* What you will do: Transcribe the listing word for word.
╔══
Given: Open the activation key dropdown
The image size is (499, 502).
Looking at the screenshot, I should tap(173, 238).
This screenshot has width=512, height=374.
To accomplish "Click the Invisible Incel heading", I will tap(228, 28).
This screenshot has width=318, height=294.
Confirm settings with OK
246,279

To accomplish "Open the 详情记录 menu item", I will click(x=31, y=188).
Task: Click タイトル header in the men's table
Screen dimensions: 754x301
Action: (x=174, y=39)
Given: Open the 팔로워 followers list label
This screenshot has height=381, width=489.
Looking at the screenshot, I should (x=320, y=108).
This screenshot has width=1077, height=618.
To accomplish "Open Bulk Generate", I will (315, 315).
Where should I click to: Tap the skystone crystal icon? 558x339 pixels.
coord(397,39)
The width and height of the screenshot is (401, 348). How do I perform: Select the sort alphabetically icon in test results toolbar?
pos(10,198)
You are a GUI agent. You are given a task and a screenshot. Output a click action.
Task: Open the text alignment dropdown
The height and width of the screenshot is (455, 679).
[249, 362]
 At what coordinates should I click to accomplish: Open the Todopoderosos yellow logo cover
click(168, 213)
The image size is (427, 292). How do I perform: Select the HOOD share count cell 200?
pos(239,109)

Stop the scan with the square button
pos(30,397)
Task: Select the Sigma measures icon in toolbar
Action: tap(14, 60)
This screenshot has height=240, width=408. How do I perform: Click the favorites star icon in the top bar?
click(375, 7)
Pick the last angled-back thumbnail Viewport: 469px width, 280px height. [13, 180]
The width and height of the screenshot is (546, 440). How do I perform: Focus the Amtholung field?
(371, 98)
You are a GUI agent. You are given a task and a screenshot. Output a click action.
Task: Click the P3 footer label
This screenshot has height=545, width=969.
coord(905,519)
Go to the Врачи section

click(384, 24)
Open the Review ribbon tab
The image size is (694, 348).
╚══
* Answer to the problem:
Given: Open the activation key dropdown
The image size is (499, 502).
Looking at the screenshot, I should tap(173, 238).
This screenshot has width=512, height=374.
To accomplish "Click the Invisible Incel heading", I will tap(228, 28).
This screenshot has width=318, height=294.
Confirm settings with OK
246,279

To accomplish "Open the 详情记录 menu item", I will click(x=31, y=188).
Task: Click タイトル header in the men's table
Screen dimensions: 754x301
Action: (x=174, y=39)
Given: Open the 팔로워 followers list label
This screenshot has height=381, width=489.
Looking at the screenshot, I should (x=320, y=108).
This screenshot has width=1077, height=618.
To accomplish "Open Bulk Generate", I will (315, 315).
Where should I click to: Tap the skystone crystal icon? 558x339 pixels.
coord(397,39)
The width and height of the screenshot is (401, 348). How do I perform: Select the sort alphabetically icon in test results toolbar?
pos(10,198)
You are a GUI agent. You are given a task and a screenshot. Output a click action.
Task: Open the text alignment dropdown
The height and width of the screenshot is (455, 679).
[249, 362]
 At what coordinates should I click to accomplish: Open the Todopoderosos yellow logo cover
click(168, 213)
The image size is (427, 292). How do I perform: Select the HOOD share count cell 200?
pos(239,109)

Stop the scan with the square button
pos(30,397)
Task: Select the Sigma measures icon in toolbar
Action: tap(14, 60)
This screenshot has height=240, width=408. How do I perform: Click the favorites star icon in the top bar?
click(375, 7)
Pick the last angled-back thumbnail Viewport: 469px width, 280px height. [13, 180]
The width and height of the screenshot is (546, 440). How do I perform: Focus the Amtholung field?
(371, 98)
You are a GUI agent. You are given a task and a screenshot. Output a click action.
Task: Click the P3 footer label
This screenshot has height=545, width=969.
coord(905,519)
Go to the Врачи section

click(384, 24)
Open the Review ribbon tab
The image size is (694, 348).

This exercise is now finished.